A wave of innovations is advancing data-driven computational analysis and machine learning – time for developmental biologists to hop on the surf board! This post, inspired by our recent data-driven work on lateral line morphogenesis, provides a brief primer on key concepts and terms.
written by Jonas Hartmann & Darren Gilmour
From machine translation to self-driving cars and from deep fakes to high-speed trading, data-driven technologies are taking the world by storm, fueled by a torrent of funding from the tech industry. This has led to the rise of data science, a new and loosely defined interdisciplinary field that combines aspects of computer science, statistics and machine learning to extract information or generate predictions from large and otherwise inscrutable datasets.
Meanwhile in biology, it has never been easier to generate large and inscrutable datasets. New omics techniques and new microscopes paired with increased automation provide the means to digitize every aspect of a biological system, from single molecules to whole embryos. Crunching this data deluge and converting it into scientific understanding is simultaneously one of the biggest opportunities and one of the biggest challenges in modern biology – and data science is poised to become a powerful tool in meeting this challenge.
But not all data are created equal. Certain formats, such as counts or sequences, lend themselves more readily to the application of data science techniques. Others, including multi-dimensional images, require several layered steps of processing and analysis to tease apart the rich information encoded within them. Furthermore, much of the recent progress in machine learning is founded on big data, specifically on datasets with thousands or tens of thousands of samples, a scale that is hard if not impossible to achieve for many biological techniques. In short, datasets can be thought to fall onto a spectrum from big data (low information/sample ratio) to rich data (high information/sample ratio) – and when it comes to data-driven inference, big data has taken center stage among data scientists over the past years.

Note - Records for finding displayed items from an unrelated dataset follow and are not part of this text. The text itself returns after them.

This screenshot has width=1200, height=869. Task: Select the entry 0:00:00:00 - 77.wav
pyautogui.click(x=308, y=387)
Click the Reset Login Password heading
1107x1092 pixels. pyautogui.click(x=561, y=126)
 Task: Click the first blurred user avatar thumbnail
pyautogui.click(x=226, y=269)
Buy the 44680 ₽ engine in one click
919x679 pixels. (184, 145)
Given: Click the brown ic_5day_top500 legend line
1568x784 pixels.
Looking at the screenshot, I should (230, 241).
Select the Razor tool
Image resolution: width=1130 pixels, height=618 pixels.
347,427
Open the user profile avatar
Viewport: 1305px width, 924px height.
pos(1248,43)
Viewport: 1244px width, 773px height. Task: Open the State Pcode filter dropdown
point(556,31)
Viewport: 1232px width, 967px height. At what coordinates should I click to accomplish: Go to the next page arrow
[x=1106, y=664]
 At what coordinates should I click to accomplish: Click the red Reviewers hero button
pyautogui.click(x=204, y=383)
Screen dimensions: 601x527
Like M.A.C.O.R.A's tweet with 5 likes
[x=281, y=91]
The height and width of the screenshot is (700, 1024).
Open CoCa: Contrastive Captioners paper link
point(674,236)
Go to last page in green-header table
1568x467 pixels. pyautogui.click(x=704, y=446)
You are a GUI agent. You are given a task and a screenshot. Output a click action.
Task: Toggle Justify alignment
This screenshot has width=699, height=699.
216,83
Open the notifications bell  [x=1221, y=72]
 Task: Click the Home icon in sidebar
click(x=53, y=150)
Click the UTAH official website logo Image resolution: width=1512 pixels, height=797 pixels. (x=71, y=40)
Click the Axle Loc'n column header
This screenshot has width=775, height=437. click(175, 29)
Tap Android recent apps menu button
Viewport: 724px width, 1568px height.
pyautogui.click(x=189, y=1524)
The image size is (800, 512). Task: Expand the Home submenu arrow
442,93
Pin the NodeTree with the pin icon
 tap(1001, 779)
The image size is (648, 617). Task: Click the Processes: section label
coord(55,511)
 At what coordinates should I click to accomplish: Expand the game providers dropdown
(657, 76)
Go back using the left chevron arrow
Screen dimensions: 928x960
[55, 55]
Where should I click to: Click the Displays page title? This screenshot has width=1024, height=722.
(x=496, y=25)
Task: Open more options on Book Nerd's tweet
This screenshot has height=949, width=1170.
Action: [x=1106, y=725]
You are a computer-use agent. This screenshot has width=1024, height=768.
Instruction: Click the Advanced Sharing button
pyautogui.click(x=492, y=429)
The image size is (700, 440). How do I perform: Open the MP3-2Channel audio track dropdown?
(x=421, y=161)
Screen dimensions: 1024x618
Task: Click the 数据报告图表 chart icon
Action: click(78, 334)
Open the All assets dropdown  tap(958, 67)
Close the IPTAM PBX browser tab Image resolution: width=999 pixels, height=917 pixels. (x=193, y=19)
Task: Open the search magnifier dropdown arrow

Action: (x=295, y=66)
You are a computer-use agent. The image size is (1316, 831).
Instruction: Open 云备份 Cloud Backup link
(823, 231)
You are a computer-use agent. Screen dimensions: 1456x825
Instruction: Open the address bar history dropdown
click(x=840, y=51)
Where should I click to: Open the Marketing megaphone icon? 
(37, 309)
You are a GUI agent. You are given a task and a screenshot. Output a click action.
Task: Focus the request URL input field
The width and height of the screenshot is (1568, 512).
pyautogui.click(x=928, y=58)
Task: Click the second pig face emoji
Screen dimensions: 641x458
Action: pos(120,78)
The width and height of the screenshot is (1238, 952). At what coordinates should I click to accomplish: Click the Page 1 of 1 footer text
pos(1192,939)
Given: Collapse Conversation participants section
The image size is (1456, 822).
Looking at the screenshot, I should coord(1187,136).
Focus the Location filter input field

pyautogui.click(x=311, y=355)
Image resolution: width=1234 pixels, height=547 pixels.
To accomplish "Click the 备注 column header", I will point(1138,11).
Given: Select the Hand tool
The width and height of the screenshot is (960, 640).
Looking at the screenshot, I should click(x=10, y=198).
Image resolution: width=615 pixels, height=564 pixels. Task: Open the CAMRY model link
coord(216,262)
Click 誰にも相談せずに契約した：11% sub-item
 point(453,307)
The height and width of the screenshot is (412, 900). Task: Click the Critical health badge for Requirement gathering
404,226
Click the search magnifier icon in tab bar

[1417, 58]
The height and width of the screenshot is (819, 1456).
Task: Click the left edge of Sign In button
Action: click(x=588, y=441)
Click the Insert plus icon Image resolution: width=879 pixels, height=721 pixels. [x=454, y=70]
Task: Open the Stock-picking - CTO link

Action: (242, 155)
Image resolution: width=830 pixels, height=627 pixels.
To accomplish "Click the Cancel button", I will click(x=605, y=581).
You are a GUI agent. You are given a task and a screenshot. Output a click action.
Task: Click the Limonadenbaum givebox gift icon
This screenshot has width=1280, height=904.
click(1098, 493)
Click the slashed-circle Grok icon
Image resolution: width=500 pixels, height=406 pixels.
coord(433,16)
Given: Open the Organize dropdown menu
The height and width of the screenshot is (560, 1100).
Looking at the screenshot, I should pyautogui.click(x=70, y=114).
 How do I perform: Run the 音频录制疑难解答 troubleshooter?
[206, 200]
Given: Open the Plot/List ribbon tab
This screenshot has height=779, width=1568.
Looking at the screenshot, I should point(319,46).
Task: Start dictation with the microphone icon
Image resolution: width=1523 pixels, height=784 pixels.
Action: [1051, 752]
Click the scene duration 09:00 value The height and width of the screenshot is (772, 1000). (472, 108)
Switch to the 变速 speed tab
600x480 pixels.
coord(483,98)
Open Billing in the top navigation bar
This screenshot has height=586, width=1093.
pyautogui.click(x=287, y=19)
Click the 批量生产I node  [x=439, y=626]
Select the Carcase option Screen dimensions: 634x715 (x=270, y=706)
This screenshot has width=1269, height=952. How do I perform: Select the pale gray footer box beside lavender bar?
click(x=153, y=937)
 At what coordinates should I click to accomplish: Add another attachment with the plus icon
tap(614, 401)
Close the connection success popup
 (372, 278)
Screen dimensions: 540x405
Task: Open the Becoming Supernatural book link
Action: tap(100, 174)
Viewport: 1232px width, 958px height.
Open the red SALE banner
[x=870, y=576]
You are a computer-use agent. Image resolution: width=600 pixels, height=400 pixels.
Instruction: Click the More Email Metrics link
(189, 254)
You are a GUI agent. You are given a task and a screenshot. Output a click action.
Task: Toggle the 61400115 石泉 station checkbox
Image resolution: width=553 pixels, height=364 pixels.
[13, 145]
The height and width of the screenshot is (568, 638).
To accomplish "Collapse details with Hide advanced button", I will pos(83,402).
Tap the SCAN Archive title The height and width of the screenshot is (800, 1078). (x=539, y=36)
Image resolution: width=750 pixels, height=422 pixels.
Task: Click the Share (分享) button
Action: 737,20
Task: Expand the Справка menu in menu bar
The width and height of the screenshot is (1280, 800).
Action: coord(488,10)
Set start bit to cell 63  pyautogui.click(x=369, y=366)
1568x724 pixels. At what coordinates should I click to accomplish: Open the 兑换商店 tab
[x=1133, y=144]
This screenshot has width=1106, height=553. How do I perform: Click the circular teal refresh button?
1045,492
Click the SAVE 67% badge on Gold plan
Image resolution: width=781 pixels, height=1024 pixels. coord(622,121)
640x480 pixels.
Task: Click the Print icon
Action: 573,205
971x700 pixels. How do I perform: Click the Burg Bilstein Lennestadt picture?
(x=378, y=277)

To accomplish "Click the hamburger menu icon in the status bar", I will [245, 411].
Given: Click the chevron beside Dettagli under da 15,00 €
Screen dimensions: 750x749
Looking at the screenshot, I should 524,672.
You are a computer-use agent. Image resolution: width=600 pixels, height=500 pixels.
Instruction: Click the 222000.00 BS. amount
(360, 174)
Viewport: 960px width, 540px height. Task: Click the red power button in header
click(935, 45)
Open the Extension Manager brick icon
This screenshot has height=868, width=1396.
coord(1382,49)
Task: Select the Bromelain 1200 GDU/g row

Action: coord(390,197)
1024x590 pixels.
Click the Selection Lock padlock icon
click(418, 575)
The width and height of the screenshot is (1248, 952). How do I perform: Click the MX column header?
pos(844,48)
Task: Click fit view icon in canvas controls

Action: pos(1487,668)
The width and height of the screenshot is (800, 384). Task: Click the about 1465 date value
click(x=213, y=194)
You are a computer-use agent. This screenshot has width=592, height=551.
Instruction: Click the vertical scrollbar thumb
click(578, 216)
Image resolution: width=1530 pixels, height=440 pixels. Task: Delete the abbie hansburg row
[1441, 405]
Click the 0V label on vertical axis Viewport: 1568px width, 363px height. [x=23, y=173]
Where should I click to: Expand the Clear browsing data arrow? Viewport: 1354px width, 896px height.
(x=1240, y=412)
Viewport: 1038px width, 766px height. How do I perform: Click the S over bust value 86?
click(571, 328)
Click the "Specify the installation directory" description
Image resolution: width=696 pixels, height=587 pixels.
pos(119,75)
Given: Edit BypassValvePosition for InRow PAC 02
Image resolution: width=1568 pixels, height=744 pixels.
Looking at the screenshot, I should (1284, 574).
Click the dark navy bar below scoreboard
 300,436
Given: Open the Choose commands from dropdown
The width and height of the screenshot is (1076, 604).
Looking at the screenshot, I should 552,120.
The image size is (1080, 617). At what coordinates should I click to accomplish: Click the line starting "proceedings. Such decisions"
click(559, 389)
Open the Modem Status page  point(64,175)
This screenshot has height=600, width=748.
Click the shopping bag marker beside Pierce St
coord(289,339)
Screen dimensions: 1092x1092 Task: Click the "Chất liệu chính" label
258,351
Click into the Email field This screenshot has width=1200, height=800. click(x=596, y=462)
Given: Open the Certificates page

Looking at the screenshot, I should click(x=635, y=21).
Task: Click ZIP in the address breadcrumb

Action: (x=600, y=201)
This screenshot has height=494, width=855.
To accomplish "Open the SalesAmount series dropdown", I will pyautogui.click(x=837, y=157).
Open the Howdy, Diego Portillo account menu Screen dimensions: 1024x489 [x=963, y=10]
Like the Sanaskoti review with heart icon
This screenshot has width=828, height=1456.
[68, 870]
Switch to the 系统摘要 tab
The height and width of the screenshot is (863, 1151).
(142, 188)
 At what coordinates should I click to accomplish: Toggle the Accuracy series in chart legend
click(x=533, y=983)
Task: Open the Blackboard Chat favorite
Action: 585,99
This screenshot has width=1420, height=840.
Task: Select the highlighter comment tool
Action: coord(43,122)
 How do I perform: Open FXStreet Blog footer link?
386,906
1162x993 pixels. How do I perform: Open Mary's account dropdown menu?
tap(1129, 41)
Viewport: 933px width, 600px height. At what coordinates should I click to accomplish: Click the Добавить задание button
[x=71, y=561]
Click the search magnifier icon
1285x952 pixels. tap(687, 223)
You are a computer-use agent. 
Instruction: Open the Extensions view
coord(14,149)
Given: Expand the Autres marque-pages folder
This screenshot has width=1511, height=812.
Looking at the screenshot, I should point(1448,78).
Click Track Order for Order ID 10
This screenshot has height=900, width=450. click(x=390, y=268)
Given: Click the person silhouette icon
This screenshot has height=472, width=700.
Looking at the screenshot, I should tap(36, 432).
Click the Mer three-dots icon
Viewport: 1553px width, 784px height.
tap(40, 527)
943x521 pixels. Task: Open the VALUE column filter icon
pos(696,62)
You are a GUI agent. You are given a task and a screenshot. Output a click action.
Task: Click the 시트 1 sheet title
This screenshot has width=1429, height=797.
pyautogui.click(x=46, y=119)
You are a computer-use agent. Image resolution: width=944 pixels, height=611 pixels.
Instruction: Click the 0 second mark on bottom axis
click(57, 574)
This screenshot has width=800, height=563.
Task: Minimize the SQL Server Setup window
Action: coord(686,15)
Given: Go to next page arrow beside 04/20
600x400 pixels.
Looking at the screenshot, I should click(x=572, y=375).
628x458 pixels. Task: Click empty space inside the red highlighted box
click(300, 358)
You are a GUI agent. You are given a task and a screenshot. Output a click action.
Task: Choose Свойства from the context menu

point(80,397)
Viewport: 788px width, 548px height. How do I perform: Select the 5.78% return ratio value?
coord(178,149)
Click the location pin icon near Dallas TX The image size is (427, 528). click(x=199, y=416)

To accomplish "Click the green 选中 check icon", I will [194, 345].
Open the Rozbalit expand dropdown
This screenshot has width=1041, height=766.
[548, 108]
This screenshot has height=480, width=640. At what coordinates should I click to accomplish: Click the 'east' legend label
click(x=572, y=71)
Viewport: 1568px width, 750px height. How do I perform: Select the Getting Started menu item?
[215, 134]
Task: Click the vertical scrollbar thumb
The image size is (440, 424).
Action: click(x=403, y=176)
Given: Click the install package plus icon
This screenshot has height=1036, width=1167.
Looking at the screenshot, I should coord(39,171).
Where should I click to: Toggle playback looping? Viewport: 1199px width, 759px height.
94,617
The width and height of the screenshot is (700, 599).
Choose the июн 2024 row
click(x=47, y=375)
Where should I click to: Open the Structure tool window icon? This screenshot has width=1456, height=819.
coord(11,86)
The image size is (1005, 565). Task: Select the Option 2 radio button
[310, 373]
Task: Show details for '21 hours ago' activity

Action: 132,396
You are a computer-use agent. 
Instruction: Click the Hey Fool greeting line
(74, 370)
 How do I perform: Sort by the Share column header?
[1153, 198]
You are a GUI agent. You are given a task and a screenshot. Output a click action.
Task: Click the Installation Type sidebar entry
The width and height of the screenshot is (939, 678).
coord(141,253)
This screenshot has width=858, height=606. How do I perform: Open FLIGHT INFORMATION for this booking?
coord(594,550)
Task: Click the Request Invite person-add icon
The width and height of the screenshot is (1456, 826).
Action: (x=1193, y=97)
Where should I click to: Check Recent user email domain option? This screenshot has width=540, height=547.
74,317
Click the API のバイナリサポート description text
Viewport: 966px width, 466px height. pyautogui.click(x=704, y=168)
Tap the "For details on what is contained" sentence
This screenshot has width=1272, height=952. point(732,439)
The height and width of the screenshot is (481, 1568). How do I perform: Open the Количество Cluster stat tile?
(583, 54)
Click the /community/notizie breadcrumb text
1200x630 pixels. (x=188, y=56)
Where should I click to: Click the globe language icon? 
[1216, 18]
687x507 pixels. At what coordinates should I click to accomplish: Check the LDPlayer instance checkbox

This brings us to developmental biology and more specifically to one of its key data sources: in vivo microscopy. Since high throughput remains a rare luxury in most imaging settings, developmental microscopists very much operate in the realm of rich data. This presents a major challenge for anyone looking to employ data science to disentangle the complexity of embryogenesis. Nevertheless, exciting progress is under way! For instance, many microscopists will be aware of the solutions machine learning is delivering for image analysis problems such as segmentation and tracking [1,2]. But as we learned in our work on the morphogenesis of the zebrafish lateral line primordium , segmentation is only the first step on the journey from image to insight (figure 1) – so our focus in this post is on what comes after a decent segmentation has been achieved.
For those not familiar with the lateral line primordium: it is a developmental tissue of a hundred or so cells that migrate as a cohesive group along the flank of the developing embryo, assembling and occasionally depositing rosette-shaped clusters of cells, which go on to form the lateral line sensory organs . The need for tight coordination between collective cell migration and rosette morphogenesis make the lateral line primordium an ideal system to study the interplay between multiple developmental processes, especially since the transparency of zebrafish embryos greatly facilitates high-quality live imaging. With this context in mind, let’s jump into the data science.
From Images to Numbers
Images, especially those produced by 3-5D microscopy of live embryos, are a prototypical example of rich data, as the obtainable number of samples is limited but each sample contains a wealth of information across multiple scales. By giving us both the (relative) abundance and the location of labeled components, images indirectly encode object counts, object shapes, contact interfaces between objects, textures, gradients, colocalization, and much more – and all of this potentially as dynamical measurements over time! Unfortunately, this information is not directly accessible to most modern data science methods, so exploring it in a data-driven fashion is difficult.
The key problem to solve is thus to go from images that encode all this rich information at once to numbers that encode the same information in a more explicit, disentangled fashion. In data science, such descriptive sets of numbers typically take the form of a feature space, which is a 2D array with a row for each sample and a column for each measure, also called a feature. The “space” in “feature space” reflects the notion that each sample’s feature values can be understood as a vector in an -dimensional space, where is the number of features. For microscopy data, features can be extracted to describe an entire image, regions of interest (e.g. different areas of a tissue) or fully segmented objects of interest (e.g. cells, nuclei, vesicles, filaments, etc.).
Strategies for feature extraction generally fall into one of two groups: feature engineering is the manual implementation of various measurements that could be of interest (e.g. volume, surface area, aspect ratios, etc.), whereas feature embedding is the use of an automated computational approach to generate features. The latter is also referred to as latent feature extraction, as implementations often look for variations across the entire dataset and then allocate features that capture this variation, thus uncovering “hidden” (latent) features that underlie the variability in the data. The advantage of feature embedding is that it is unbiased (or, more accurately; less biased), so it can capture interesting phenomena independent of the researcher’s prior assumptions. The disadvantage is that latent features may not correspond to obvious biological properties, so they can be harder to interpret.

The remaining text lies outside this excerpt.